*Problem to work on:* Write the full listing out again, keeping every line exactly as it is.
── Source records ──
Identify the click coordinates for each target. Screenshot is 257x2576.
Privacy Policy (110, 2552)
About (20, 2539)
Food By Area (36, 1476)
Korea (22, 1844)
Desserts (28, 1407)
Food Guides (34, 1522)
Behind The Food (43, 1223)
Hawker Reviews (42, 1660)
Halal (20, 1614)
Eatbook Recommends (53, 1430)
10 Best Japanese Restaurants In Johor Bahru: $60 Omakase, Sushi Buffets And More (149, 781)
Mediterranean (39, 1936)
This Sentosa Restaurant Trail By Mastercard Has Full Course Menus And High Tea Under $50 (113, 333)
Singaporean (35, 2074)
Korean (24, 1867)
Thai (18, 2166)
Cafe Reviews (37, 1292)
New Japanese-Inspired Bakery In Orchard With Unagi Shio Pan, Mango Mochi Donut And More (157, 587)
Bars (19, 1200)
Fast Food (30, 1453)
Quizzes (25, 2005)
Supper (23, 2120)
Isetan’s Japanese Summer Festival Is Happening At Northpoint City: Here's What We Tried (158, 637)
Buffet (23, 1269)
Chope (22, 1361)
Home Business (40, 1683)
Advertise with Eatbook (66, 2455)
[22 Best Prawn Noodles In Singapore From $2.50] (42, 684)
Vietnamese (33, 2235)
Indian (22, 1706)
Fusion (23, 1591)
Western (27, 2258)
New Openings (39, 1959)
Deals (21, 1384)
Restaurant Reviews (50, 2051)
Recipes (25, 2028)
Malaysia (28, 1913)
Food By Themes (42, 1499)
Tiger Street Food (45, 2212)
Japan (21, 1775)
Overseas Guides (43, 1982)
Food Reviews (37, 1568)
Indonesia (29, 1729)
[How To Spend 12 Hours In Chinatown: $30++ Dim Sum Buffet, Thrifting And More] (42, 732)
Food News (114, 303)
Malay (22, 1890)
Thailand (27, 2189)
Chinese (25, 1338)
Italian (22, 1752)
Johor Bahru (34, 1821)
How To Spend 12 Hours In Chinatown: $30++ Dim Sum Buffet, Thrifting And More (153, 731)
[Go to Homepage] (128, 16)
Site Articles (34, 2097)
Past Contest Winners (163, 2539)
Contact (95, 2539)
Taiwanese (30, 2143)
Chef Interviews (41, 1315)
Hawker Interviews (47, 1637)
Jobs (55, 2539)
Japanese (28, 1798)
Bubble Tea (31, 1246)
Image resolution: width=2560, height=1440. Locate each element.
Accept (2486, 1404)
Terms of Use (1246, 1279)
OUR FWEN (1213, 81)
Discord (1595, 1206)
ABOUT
───
*Response area:*
Identify the click coordinates for each target. Screenshot is 257x2576.
Privacy Policy (110, 2552)
About (20, 2539)
Food By Area (36, 1476)
Korea (22, 1844)
Desserts (28, 1407)
Food Guides (34, 1522)
Behind The Food (43, 1223)
Hawker Reviews (42, 1660)
Halal (20, 1614)
Eatbook Recommends (53, 1430)
10 Best Japanese Restaurants In Johor Bahru: $60 Omakase, Sushi Buffets And More (149, 781)
Mediterranean (39, 1936)
This Sentosa Restaurant Trail By Mastercard Has Full Course Menus And High Tea Under $50 (113, 333)
Singaporean (35, 2074)
Korean (24, 1867)
Thai (18, 2166)
Cafe Reviews (37, 1292)
New Japanese-Inspired Bakery In Orchard With Unagi Shio Pan, Mango Mochi Donut And More (157, 587)
Bars (19, 1200)
Fast Food (30, 1453)
Quizzes (25, 2005)
Supper (23, 2120)
Isetan’s Japanese Summer Festival Is Happening At Northpoint City: Here's What We Tried (158, 637)
Buffet (23, 1269)
Chope (22, 1361)
Home Business (40, 1683)
Advertise with Eatbook (66, 2455)
[22 Best Prawn Noodles In Singapore From $2.50] (42, 684)
Vietnamese (33, 2235)
Indian (22, 1706)
Fusion (23, 1591)
Western (27, 2258)
New Openings (39, 1959)
Deals (21, 1384)
Restaurant Reviews (50, 2051)
Recipes (25, 2028)
Malaysia (28, 1913)
Food By Themes (42, 1499)
Tiger Street Food (45, 2212)
Japan (21, 1775)
Overseas Guides (43, 1982)
Food Reviews (37, 1568)
Indonesia (29, 1729)
[How To Spend 12 Hours In Chinatown: $30++ Dim Sum Buffet, Thrifting And More] (42, 732)
Food News (114, 303)
Malay (22, 1890)
Thailand (27, 2189)
Chinese (25, 1338)
Italian (22, 1752)
Johor Bahru (34, 1821)
How To Spend 12 Hours In Chinatown: $30++ Dim Sum Buffet, Thrifting And More (153, 731)
[Go to Homepage] (128, 16)
Site Articles (34, 2097)
Past Contest Winners (163, 2539)
Contact (95, 2539)
Taiwanese (30, 2143)
Chef Interviews (41, 1315)
Hawker Interviews (47, 1637)
Jobs (55, 2539)
Japanese (28, 1798)
Bubble Tea (31, 1246)
Image resolution: width=2560, height=1440. Locate each element.
Accept (2486, 1404)
Terms of Use (1246, 1279)
OUR FWEN (1213, 81)
Discord (1595, 1206)
ABOUT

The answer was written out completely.